══ WORKING DATA

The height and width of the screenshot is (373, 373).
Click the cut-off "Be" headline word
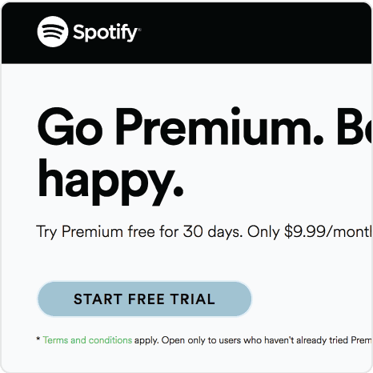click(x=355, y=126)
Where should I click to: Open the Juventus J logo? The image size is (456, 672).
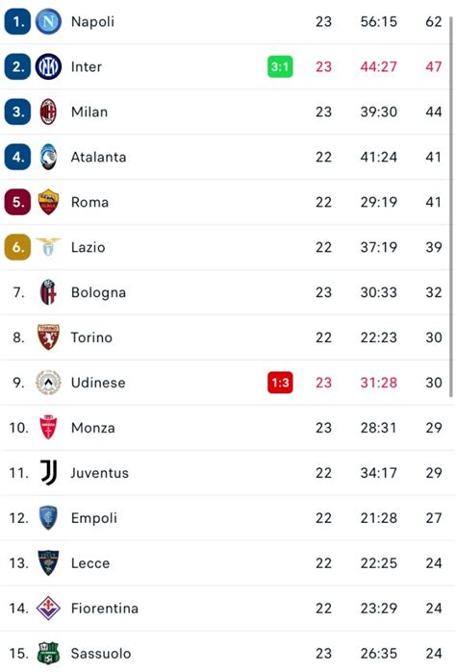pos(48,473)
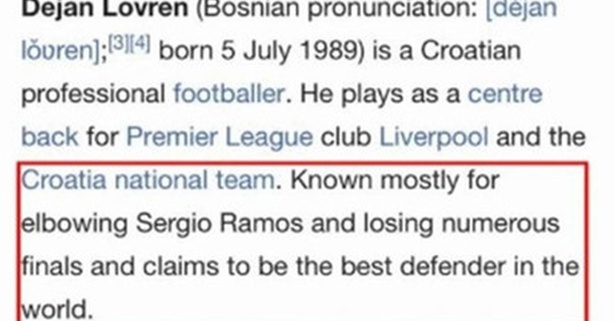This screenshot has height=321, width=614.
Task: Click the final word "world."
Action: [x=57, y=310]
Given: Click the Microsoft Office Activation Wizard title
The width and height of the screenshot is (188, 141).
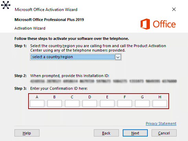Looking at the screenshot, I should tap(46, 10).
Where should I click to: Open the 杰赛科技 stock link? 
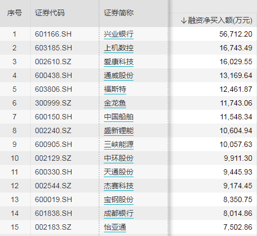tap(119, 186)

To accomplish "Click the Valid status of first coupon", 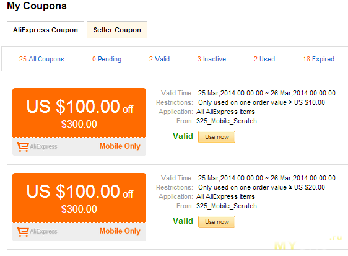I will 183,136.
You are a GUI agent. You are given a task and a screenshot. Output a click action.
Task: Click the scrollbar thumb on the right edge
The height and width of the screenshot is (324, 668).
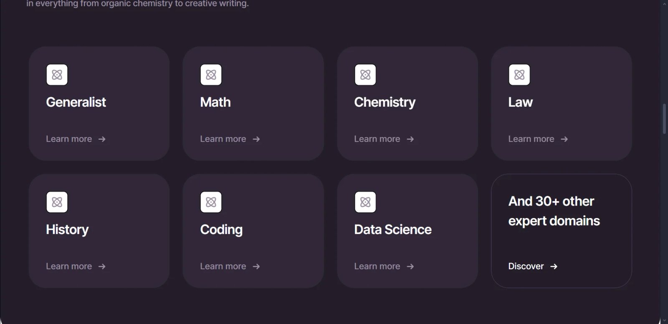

════
══ WORKING DATA

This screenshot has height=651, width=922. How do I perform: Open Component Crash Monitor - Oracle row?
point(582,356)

════
══ WORKING DATA

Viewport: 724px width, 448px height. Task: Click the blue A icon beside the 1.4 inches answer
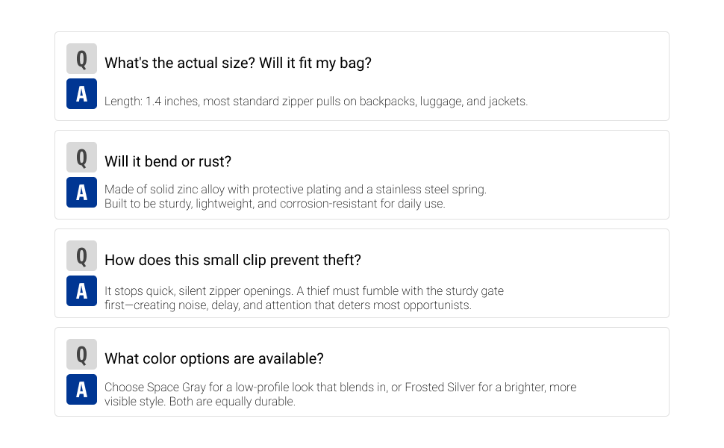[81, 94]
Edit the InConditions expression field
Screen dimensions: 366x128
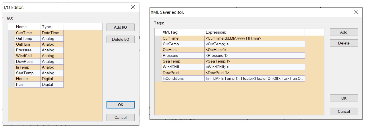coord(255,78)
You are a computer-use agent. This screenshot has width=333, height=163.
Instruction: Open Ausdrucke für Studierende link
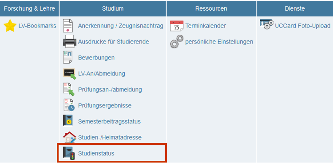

════

== GOAL OF THE EXERCISE ==
Out of the records above, pull each line containing the word "agent".

== COMPLETED EXERCISE ==
You are a GUI agent. You are given a task and a screenshot. Output a click action.
You are a computer-use agent. This screenshot has width=333, height=163.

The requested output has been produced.